Just how long Ganassi actually allows Larson to be a kid is another question. He holds options for next year on both Jamie McMurray and Juan Pablo Montoya, who sit 16th and 30th in the Sprint Cup standings right now. His loyalty to Montoya is unquestioned, but he's admittedly frustrated that the results still aren't there as the duo heads into their seventh season together in NASCAR.
"We continue to work with him, try to get the most out of him," Ganassi said of Montoya. "If I thought there was a quick fix, or if I thought there was something we're doing or . we've put people around him, put other people around him and put other people around him."
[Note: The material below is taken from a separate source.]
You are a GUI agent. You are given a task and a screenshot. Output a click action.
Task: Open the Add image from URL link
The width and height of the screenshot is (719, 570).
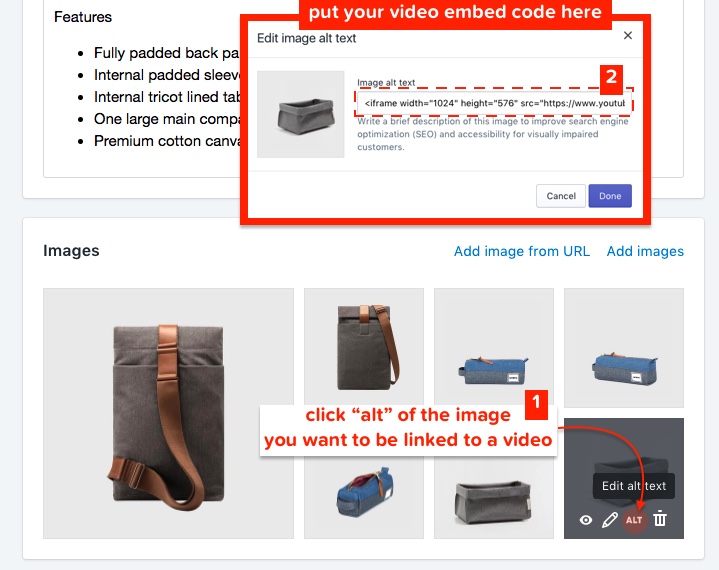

If Ganassi has something already in mind for Larson as a potential replacement to one of his Cup drivers he isn't saying. He initially joked there was no firm plan for Larson, "we just, every Monday morning, we just throw a dart at the board," before getting serious about the importance of going slow with his young driver.
"I am not sure that would be prudent to have that kind of plan in place," Ganassi said. "It wouldn't be prudent for his career, it wouldn't be prudent for my team, it wouldn't be prudent for a lot of things and a lot of reasons. But we do have a long-term contract and if those opportunities come along we would certainly take a look at them."